Las Vegas Sun

April 24, 2024

UNLV student has passion for science, wins national scholarship for efforts

Goldwater Scholar Devon Payne

Wade Vandervort

Microbiology student Devon Payne, 20, discusses his studies and receiving the Goldwater Scholarship during an interview at the Life Sciences building at UNLV, Friday, May 5, 2017. The Goldwater Scholarship program is considered one of the premier awards for undergraduate STEM majors.

Goldwater Scholar Devon Payne

Microbiology student Devon Payne, 20, discusses his studies and receiving the Goldwater Scholarship during an interview at the Life Sciences building at UNLV,  Friday, May 5, 2017. The Goldwater Scholarship program is considered one of the premier awards for undergraduate STEM majors. Launch slideshow »

Before he became UNLV’s first recipient in seven years of a prestigious national science scholarship, Las Vegas native Devon Payne was like most kids growing up — searching for their calling.

An avid video game player on the Nintendo 64, Payne also liked to fish, longboard and spend time with his labrador retriever, Murphy.

But most of all, Payne enjoyed science.

“I was always drawn to the science and nature books,” Payne said. “Everything from dinosaurs to astronomy to anatomy caught my attention. I liked reading textbooks over novels.”

Payne’s passion for science and work in professor Brian Hedlund’s microbiology lab at UNLV paved the way for his recent selection as a 2017 Goldwater Scholar, which is given to 240 university students each year. Payne, a 20-year-old junior, is the first UNLV student to earn the award — which comes with $7,500 for tuition — since 2010.

Earning the scholarship was challenging, Payne said, because the award requires applicants to submit a research proposal using only two pages. He applied for the scholarship last year, but wasn’t selected.

“I had pretty high expectations because we put a ton of work into it,” Payne said about his application, which took three months to put together. “It was some of the best writing I had done.”

While attaining the Goldwater Scholarship has been rewarding, the road there was equally as gratifying, he said.

During his senior year at Green Valley High School, he met Michael Bycraft, an environmental science teacher who Payne credits for helping him advance to where he is now. Bycraft, a geologist who now teaches in an international high school in South Korea, said he recognized Payne’s intelligence “almost immediately” and encouraged him to look beyond the classroom in developing his passion.

“He came in and sat right up front every day,” Bycraft said. “He was super inquisitive and he legitimately cared about the entire process, from collecting data to watching what happens in a lab and doing an experiment.

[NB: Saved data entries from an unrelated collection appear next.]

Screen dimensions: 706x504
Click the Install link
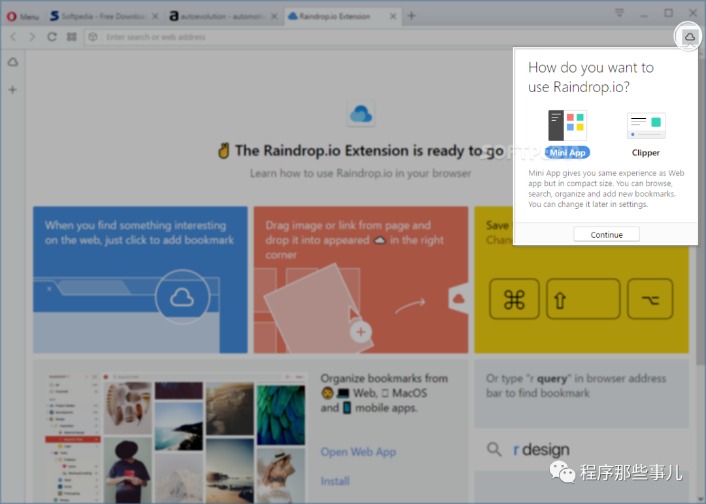[x=335, y=481]
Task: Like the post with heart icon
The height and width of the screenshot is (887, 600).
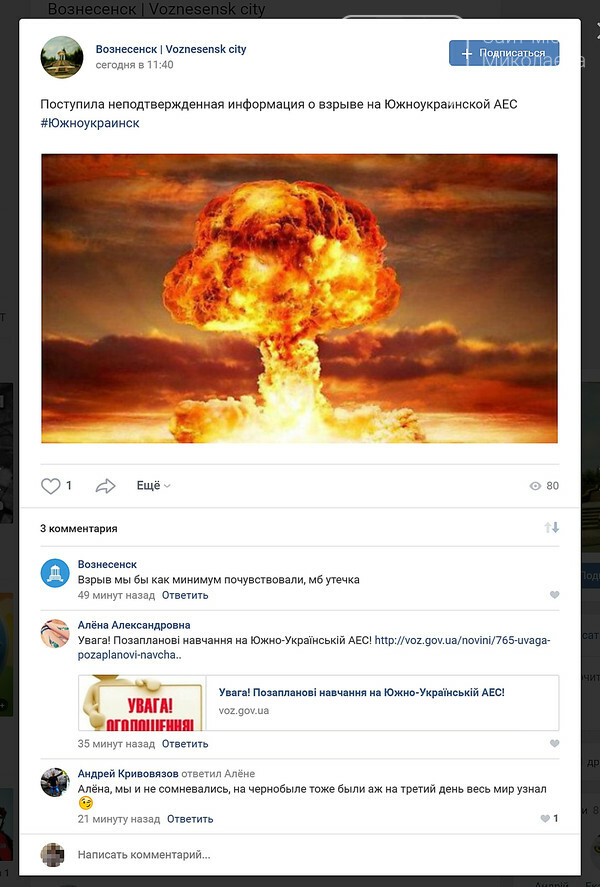Action: 50,486
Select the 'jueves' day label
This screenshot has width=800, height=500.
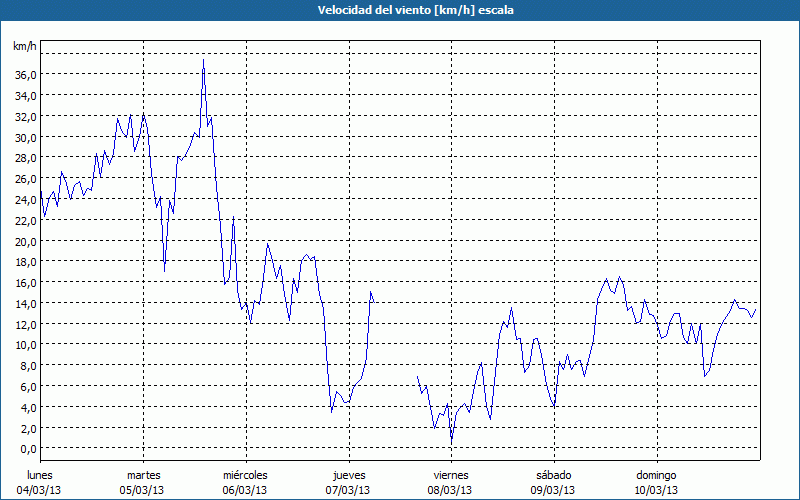click(348, 475)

“But he was so smart that high school could get boring for him,” Bycraft added. “I showed him examples of people doing projects in Antarctica and China, and said ‘this could be you.’ Basically to illustrate that the field goes beyond studying in a lab all day.”

Bycraft connected Payne with Hedlund, a 13-year UNLV professor who heads a microbiology research lab on campus. Bycraft and Hedlund had just returned from a research trip to Shanghai, China, when Payne was enrolled in Bycraft’s high school class.

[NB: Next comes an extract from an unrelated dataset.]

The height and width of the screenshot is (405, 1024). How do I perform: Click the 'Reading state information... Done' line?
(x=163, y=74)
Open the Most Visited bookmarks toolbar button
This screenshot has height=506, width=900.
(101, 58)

A year later, just after finishing his freshman year at UNLV, Payne was off to China himself, studying the relationship between clay and E. coli bacteria at the Chinese University of Geosciences in Beijing. The only UNLV student sent for the nine-week international research trip, Payne said his days would run from 5 a.m. to 11 p.m.

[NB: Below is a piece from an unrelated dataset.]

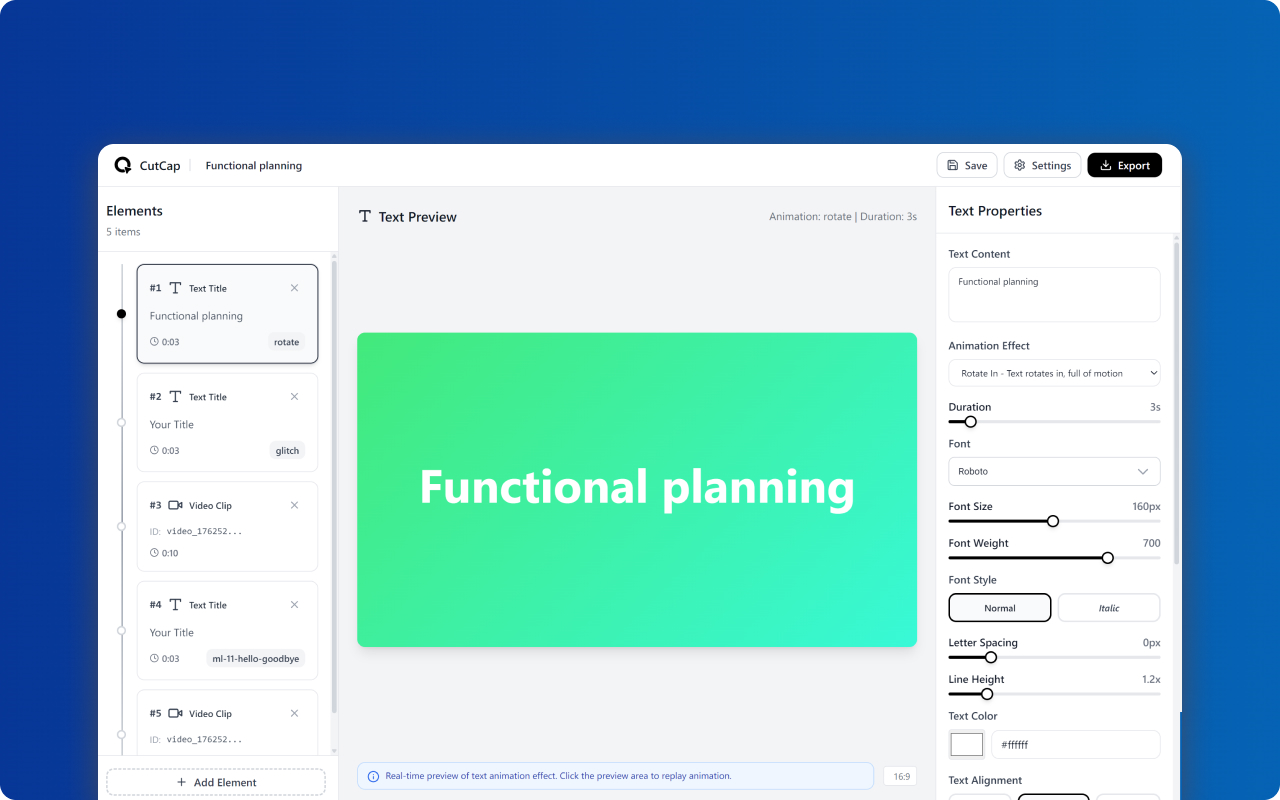Click the Settings gear icon

point(1018,164)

“It was mostly just me and the local Chinese students,” Payne said of the nine-week international research trip, which ended with an additional week of research in Shanghai. “I felt like as soon as I started picking up some of the Mandarin language, it was time to go back to the U.S.”

In Las Vegas, Payne’s projects include studies on growing bacteria and improving research of naturally occurring bacteria outside of a lab setting. Payne is listed as one of five contributors researching a bacterium found in Northern Nevada’s Great Boiling Springs. He works 15 to 20 hours a week during the semester on the project — during which he has maintained a 3.93 grade point average — and 40 hours a week over the summer.

“Devon has a unique combination of being very smart and having a great attitude,” Hedlund said. “He’s always smiling and happy and doesn’t get stressed out no matter what.”

The third of four children in his family, Payne is on pace to be the first of his siblings to graduate college and the first in his entire extended family to work in microbiology.

“I’m very, very proud,” said Payne’s mother, Cynthia Ashley. “He has always been buried in his books and pushing himself to reach new heights.”

With a graduation date set for summer 2018, Payne wants next to pursue his doctorate degree at a university in Montana, where he’s drawn by more fishing opportunity and outdoors life. Above all, the extra education will help him advance toward his goal of studying microbiology in nature for a career, and obtaining a title he has always wanted.

“I always liked the sound of “Doctor” before my name,” Payne said, grinning. “That would be cool.”